## Input data
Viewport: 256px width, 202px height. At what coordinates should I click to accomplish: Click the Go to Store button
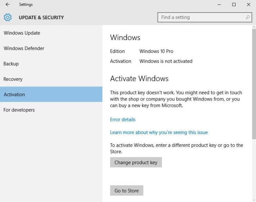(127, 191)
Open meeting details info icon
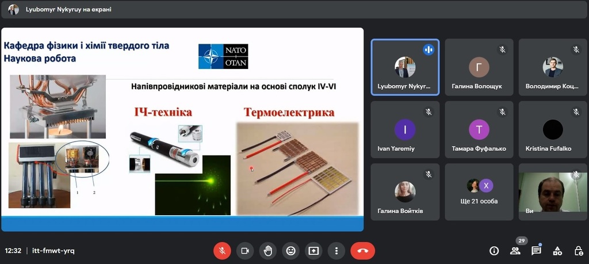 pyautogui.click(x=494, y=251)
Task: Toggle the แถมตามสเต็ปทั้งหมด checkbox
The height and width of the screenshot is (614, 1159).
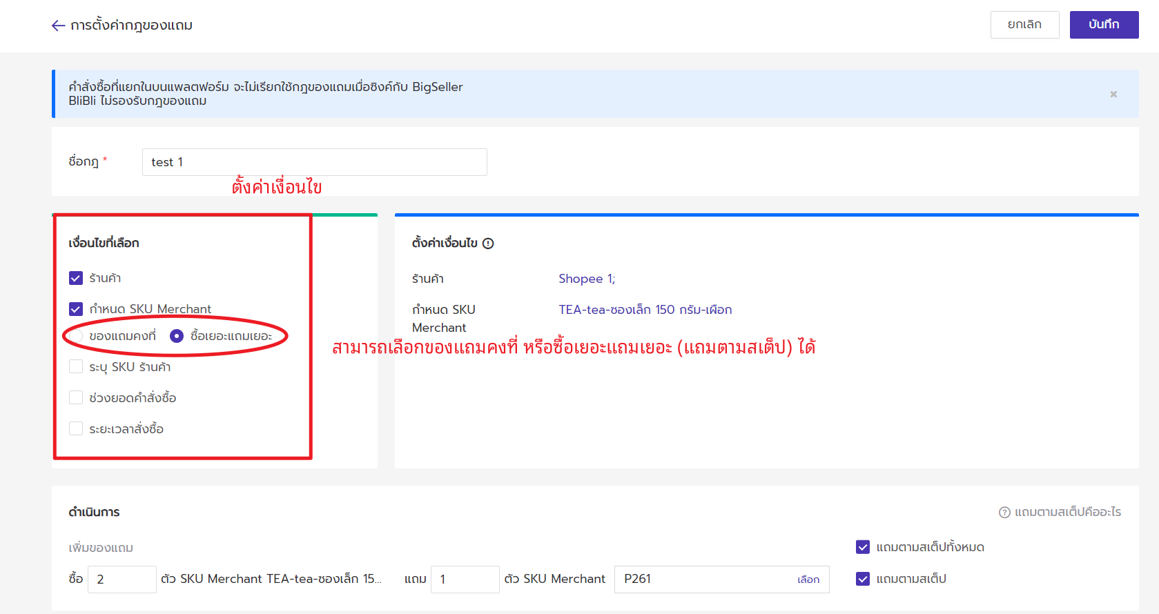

---

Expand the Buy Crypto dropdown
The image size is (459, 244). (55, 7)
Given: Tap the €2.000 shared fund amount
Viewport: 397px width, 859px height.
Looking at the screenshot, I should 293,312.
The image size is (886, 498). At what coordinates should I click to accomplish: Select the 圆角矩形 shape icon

## Exercise requirements
After locating the line holding "Given: Tap the €2.000 shared fund amount" above, output exactly that line and every line after it through the line holding "The image size is (886, 498).". Include nothing else.

## Answer
Given: Tap the €2.000 shared fund amount
Viewport: 397px width, 859px height.
Looking at the screenshot, I should 293,312.
The image size is (886, 498). At what coordinates should I click to accomplish: Select the 圆角矩形 shape icon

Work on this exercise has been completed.